The treatment approach, says Irshad, led to a “remarkable recovery” for Tyona, but one that was not complete at the end of her nine-day rollercoaster stay in the PICU.

“She was still not at 100%,” says Irshad. “Part of that was her heart function, which had not yet fully recovered.”

The team was also concerned about some lingering neurologic symptoms, which Tyona’s mom described as “staring spells.” While an EEG (electroencephalogram) reading determined they were not overt seizures, the team could not rule out transient ischemic attacks. Post-discharge neurology follow-up, says Irshad, would be “super important.”

After leaving the PICU, Tyona spent one night on a medical floor in the Children’s Center before being discharged home on Christmas Eve. Since then, the team has been monitoring her closely through follow-up appointments, especially with cardiology and rheumatology.

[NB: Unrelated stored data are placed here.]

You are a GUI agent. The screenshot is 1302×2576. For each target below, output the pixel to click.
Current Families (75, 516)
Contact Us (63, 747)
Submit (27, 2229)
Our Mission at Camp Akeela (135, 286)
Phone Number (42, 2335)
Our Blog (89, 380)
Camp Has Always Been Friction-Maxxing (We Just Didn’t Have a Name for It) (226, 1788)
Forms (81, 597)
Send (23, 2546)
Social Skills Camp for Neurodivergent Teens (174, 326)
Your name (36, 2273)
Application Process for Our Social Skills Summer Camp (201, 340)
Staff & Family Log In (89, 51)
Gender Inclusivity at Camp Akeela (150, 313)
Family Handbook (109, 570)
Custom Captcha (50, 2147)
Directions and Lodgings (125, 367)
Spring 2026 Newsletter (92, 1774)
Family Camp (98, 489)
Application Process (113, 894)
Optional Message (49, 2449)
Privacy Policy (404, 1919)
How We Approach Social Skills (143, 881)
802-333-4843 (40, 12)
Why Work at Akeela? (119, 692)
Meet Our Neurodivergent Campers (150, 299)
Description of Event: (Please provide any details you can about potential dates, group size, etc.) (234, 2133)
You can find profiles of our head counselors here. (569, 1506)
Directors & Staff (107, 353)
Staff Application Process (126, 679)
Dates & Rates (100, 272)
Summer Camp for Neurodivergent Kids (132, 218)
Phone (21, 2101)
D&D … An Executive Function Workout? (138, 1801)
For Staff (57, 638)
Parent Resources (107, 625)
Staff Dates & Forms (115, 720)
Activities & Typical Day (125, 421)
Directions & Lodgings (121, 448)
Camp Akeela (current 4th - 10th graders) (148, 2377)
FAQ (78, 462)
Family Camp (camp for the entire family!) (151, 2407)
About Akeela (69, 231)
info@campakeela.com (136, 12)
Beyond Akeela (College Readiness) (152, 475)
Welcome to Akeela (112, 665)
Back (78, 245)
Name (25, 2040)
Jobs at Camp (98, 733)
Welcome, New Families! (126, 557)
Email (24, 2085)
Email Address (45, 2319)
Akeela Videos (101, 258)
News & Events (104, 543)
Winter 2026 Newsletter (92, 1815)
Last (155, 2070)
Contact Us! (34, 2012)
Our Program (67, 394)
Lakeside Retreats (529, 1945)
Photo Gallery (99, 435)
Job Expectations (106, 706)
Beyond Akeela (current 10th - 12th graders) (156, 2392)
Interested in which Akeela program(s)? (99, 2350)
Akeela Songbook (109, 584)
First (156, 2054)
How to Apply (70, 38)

“We continue to follow these patients because we just don’t know what the long-term effects are,” says Gaur. “We follow them in cardiology, probably longer than any other subspecialty, beyond normalization of their function and reliance on medications to feel comfortable that they are on a good path to recovery.”

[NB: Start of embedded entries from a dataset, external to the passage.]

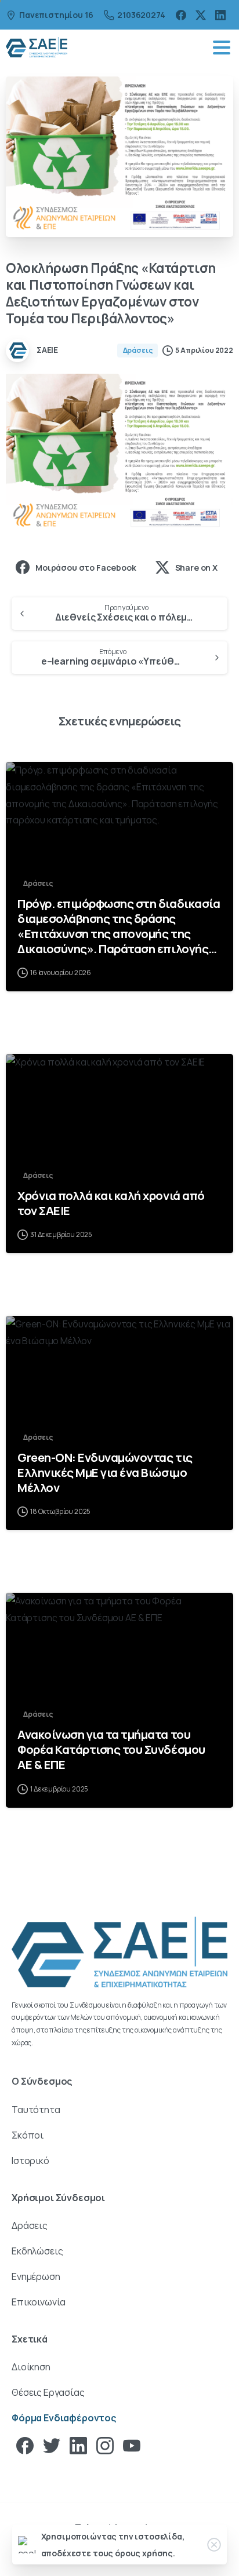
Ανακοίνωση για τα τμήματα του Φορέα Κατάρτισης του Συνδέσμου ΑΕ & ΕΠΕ (111, 1749)
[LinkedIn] (220, 15)
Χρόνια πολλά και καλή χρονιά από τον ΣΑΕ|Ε (111, 1203)
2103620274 (141, 14)
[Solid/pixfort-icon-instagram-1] (105, 2444)
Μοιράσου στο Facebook (85, 567)
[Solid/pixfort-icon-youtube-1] (131, 2444)
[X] (201, 15)
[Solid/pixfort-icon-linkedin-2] (78, 2444)
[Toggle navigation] (221, 47)
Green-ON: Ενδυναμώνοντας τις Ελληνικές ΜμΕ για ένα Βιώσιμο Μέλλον (105, 1472)
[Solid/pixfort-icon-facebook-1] (25, 2444)
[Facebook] (181, 15)
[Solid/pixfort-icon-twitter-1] (51, 2444)
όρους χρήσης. (145, 2553)
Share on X (196, 567)
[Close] (214, 2544)
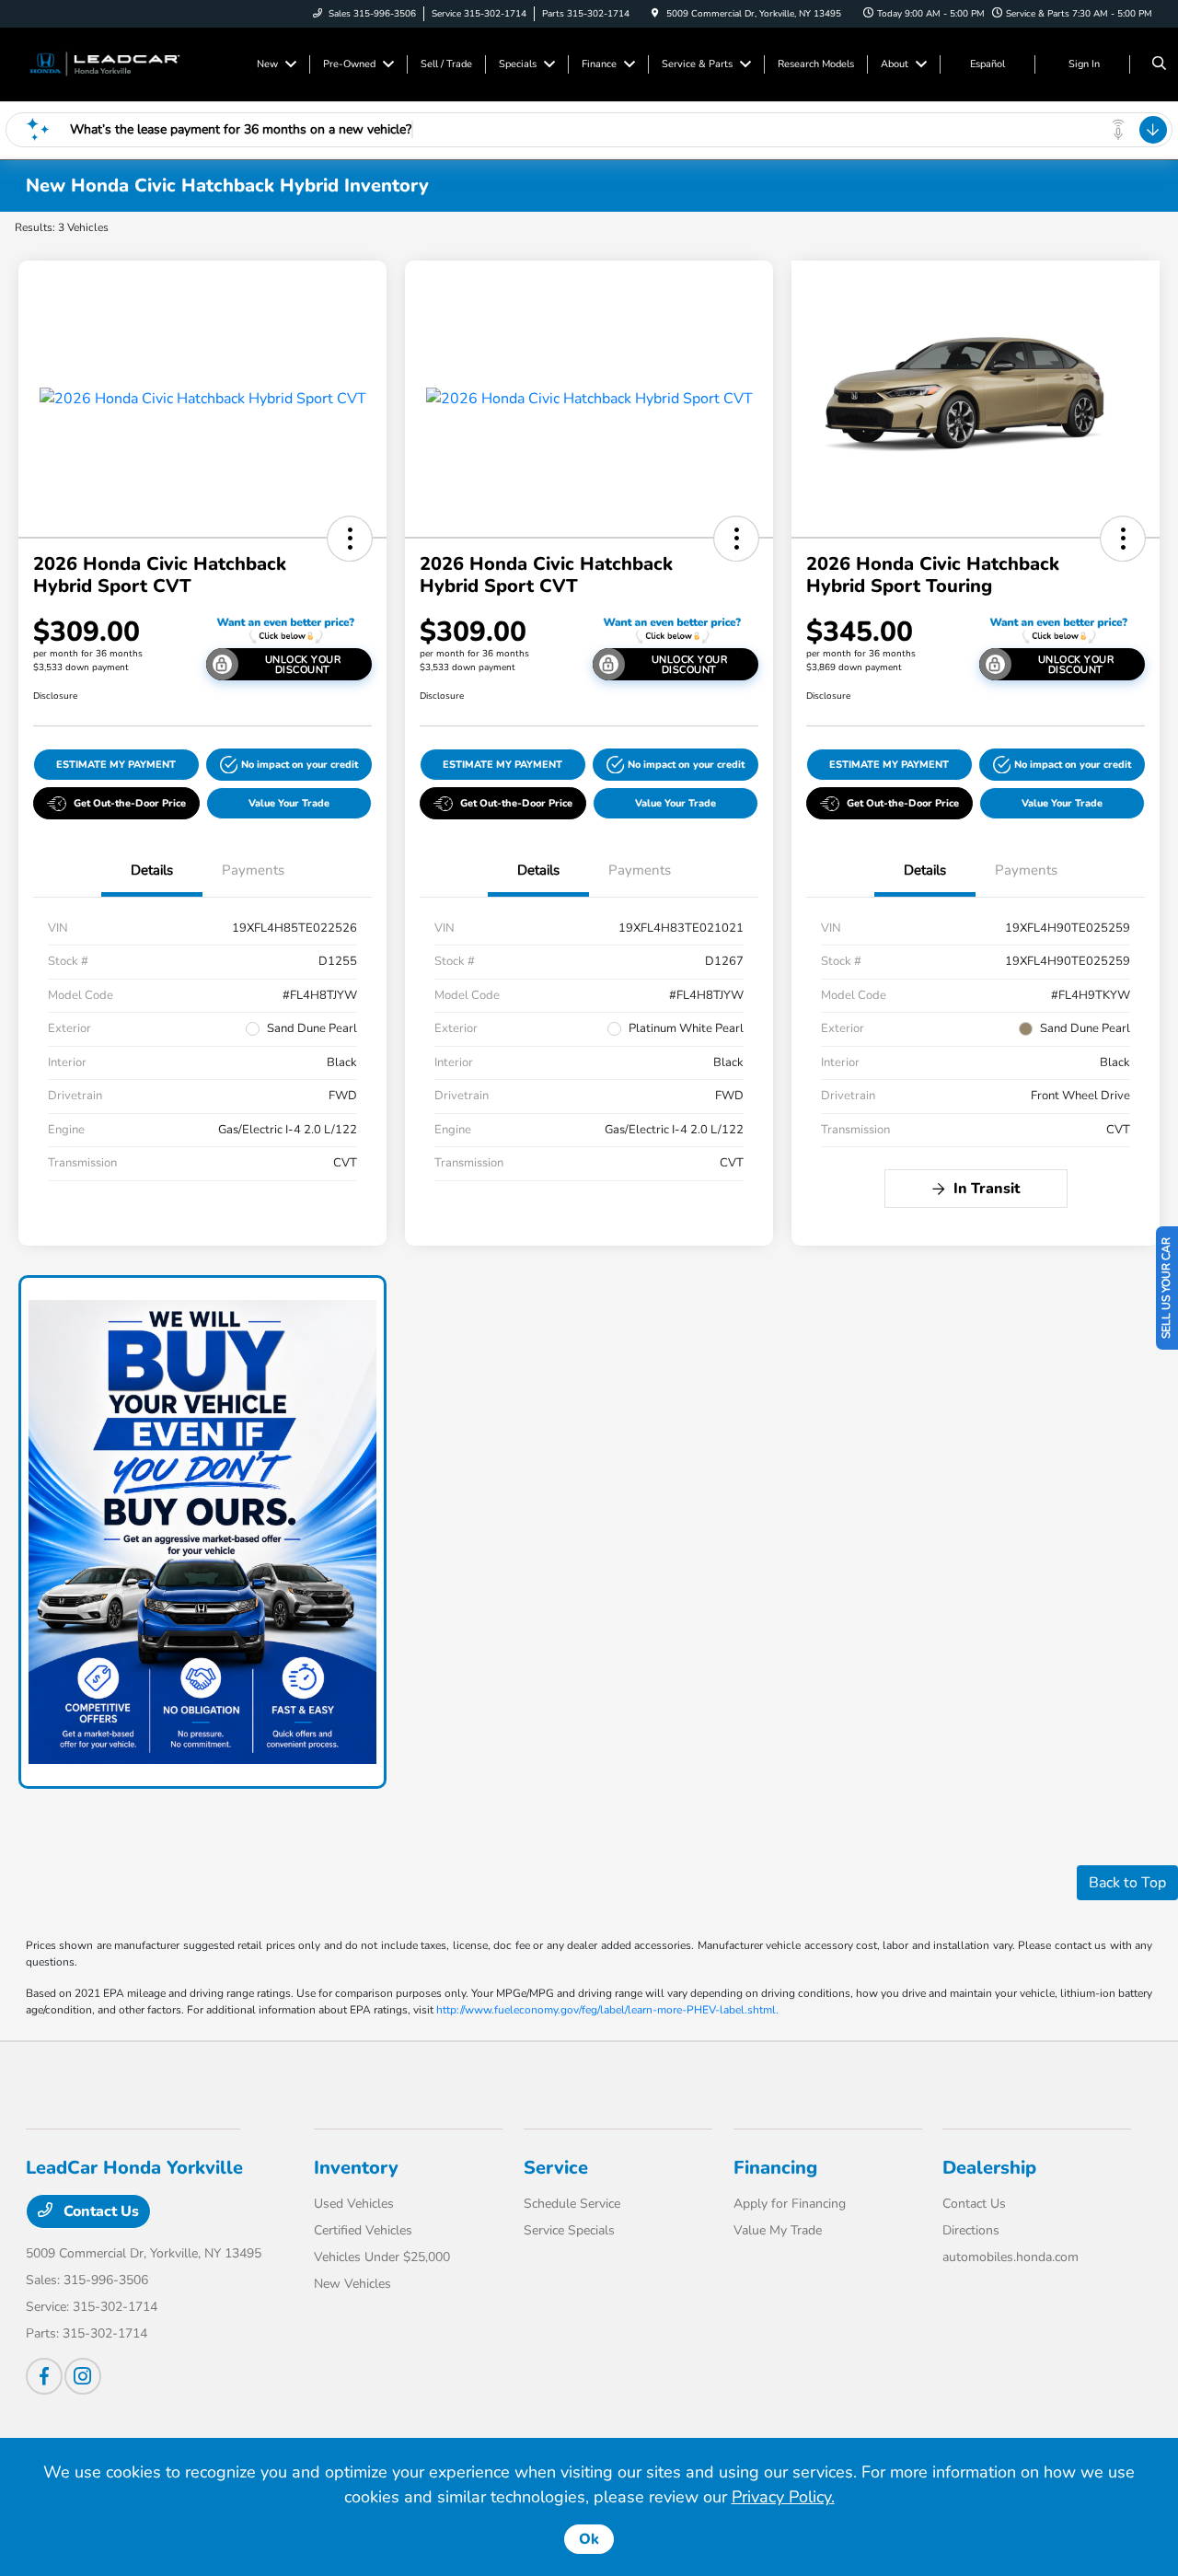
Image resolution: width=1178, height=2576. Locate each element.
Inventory (356, 2167)
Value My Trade (777, 2230)
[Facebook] (44, 2376)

Three months out from her PICU stay, Tyona continued to experience some fatigue, shortness of breath, and decreased activity and exercise. That was somewhat expected, explains Ogbu: “She was pretty sick. When you have heart failure that severe, you have a lot of debility in the recovery phase, but overall she’s improved, and her blood work is looking much better.”

Pointing to guidelines and expert consensus for diagnosis and treatment of MIS-C, Gaur adds that pediatricians’ awareness of the signs and symptoms of MIS-C is critical to appropriate referrals to care.

“General pediatricians are on the razor’s edge of decision-making,” says Gaur. “If the child is experiencing fever, a loss of appetite, chest pain or shortness of breath, gastrointestinal issues such as nausea and vomiting or severe abdominal pain, which we’ve seen in the vast majority of patients with MIS-C, they should be directed to a pediatric center where they can get multidisciplinary care.”